Solve in the set of real numbers the equation $5^x+5^{x^2}=4^x+6^{x^2}$.

Attempt:

At first glance, we can tell $x=0, 1$ would be the two answers to the problem but how do we prove these two are the only answers?

I think this problem must have something to do with the Mean Value Theorem, because if we let $f(a)=a^x$, we know the function of $f$ is continuous and differentiable on $[4, 5]$, so by the Mean Value Theorem, we have

$f'(c)=\dfrac{5^x-4^x}{5-4}=5^x-4^x$ where $4<c<5$.

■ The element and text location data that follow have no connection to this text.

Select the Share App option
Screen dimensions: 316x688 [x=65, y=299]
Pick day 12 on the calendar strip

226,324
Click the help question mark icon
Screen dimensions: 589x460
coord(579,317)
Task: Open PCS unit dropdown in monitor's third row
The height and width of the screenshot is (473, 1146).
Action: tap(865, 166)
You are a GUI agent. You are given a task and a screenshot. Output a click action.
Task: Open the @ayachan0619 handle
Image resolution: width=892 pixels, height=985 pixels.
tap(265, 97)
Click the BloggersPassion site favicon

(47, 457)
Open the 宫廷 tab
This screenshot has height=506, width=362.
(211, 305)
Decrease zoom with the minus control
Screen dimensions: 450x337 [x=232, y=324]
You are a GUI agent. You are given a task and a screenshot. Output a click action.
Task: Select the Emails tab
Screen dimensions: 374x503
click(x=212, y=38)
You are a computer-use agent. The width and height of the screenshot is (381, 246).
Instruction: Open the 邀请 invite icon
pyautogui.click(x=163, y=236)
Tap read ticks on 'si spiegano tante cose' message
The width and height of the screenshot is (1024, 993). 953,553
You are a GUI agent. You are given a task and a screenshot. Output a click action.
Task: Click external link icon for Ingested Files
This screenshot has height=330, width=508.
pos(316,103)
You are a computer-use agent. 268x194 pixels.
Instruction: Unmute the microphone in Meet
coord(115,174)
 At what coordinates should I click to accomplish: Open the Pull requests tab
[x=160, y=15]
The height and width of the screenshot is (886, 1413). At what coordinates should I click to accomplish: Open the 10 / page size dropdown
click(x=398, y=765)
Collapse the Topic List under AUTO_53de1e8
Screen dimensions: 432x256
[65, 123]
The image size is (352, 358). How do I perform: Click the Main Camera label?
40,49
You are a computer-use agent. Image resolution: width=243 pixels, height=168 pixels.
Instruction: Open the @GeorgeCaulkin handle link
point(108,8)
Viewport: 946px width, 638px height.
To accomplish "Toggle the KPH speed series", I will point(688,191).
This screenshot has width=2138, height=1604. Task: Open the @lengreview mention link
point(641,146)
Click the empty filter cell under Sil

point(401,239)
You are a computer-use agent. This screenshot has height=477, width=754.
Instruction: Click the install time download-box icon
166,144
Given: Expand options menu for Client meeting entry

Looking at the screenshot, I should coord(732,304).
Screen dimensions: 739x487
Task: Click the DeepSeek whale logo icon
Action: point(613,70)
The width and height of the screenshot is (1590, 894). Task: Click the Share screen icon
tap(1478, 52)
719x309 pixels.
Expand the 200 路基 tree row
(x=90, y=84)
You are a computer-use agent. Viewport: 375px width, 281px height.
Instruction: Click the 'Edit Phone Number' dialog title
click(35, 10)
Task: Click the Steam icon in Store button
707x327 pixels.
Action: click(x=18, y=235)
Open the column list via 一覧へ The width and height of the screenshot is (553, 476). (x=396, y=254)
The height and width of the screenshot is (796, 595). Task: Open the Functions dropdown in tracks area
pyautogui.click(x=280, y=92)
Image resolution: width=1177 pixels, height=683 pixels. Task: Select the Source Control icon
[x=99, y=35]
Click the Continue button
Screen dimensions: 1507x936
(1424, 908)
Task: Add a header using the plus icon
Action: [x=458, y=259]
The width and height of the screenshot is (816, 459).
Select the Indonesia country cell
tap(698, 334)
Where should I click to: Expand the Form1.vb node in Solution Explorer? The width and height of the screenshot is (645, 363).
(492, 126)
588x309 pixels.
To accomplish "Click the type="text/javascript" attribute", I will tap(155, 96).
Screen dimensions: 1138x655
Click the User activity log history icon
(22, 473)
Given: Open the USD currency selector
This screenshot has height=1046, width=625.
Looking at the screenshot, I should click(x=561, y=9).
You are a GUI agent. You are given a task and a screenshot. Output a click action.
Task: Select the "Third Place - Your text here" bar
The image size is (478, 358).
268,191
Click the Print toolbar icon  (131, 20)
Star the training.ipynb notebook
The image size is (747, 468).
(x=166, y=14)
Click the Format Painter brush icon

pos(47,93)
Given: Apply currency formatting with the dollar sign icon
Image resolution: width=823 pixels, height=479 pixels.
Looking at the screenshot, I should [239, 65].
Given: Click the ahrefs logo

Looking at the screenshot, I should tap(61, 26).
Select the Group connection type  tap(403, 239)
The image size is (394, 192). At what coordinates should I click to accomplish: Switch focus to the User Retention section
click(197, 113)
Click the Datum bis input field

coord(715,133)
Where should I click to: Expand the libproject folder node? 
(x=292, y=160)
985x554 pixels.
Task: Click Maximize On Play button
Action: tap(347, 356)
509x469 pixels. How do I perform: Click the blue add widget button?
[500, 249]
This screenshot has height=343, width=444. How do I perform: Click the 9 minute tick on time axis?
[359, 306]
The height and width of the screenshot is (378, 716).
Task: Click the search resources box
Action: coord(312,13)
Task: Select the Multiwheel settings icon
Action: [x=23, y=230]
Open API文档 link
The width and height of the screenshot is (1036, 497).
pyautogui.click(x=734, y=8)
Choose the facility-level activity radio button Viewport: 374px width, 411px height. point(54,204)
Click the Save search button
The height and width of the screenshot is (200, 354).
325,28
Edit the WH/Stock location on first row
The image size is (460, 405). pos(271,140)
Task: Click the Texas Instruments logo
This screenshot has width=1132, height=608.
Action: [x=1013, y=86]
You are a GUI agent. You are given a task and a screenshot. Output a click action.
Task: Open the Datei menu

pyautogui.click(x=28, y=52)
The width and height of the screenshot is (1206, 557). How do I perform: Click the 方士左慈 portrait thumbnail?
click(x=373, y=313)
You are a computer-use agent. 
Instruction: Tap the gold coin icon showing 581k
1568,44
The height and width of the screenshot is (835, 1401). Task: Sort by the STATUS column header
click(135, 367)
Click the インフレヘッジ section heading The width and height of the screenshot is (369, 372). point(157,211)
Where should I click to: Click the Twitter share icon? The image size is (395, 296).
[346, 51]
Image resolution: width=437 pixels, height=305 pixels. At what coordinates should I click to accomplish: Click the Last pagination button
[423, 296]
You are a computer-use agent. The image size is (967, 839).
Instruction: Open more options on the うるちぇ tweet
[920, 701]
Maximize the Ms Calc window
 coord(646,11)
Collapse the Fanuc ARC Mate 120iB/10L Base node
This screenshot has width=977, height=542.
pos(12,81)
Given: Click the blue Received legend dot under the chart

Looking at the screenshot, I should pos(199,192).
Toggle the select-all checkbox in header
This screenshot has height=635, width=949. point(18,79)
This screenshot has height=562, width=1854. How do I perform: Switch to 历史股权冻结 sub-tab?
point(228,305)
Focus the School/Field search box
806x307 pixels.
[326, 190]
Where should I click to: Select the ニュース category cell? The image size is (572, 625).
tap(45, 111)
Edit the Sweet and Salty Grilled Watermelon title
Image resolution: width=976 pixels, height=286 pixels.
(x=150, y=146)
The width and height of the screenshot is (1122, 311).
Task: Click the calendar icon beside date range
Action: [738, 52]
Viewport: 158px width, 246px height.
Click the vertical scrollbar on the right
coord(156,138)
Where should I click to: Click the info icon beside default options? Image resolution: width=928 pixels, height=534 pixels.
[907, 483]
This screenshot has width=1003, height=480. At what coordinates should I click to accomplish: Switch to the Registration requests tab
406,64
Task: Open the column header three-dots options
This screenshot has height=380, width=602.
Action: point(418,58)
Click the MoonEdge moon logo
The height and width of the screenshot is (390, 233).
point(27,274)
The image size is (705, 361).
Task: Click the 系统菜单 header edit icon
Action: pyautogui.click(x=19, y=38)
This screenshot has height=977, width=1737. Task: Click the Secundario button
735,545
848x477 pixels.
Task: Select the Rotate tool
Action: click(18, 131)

Similarly, by letting $g(a)=a^{x^2}$, we know the function of $g$ is continuous and differentiable on $[5, 6]$, so by the Mean Value Theorem, we have

$g'(d)=\dfrac{6^x-5^x}{6-5}=6^x-5^x$ where $5<d<6$.

Recall that we are given $5^x+5^{x^2}=4^x+6^{x^2}$, that means $f'(c)=g'(d)$.

But if we are to differentiate the functions of $f$ and $g$ w.r.t. $a$, we get

$f(a)=a^x$ $f'(a)=xa^{x-1}$ | $g(a)=a^{x^2}$ $g'(a)=x^2a^{x^2-1}$ |

$\therefore f'(c)=xc^{x-1}$ | $\therefore g'(d)=x^2d^{x^2-1}$ |

By equating the two derivatives we get

$xc^{x-1}=x^2d^{x^2-1}$

I don't know how to continue from there hence any help is appreciated!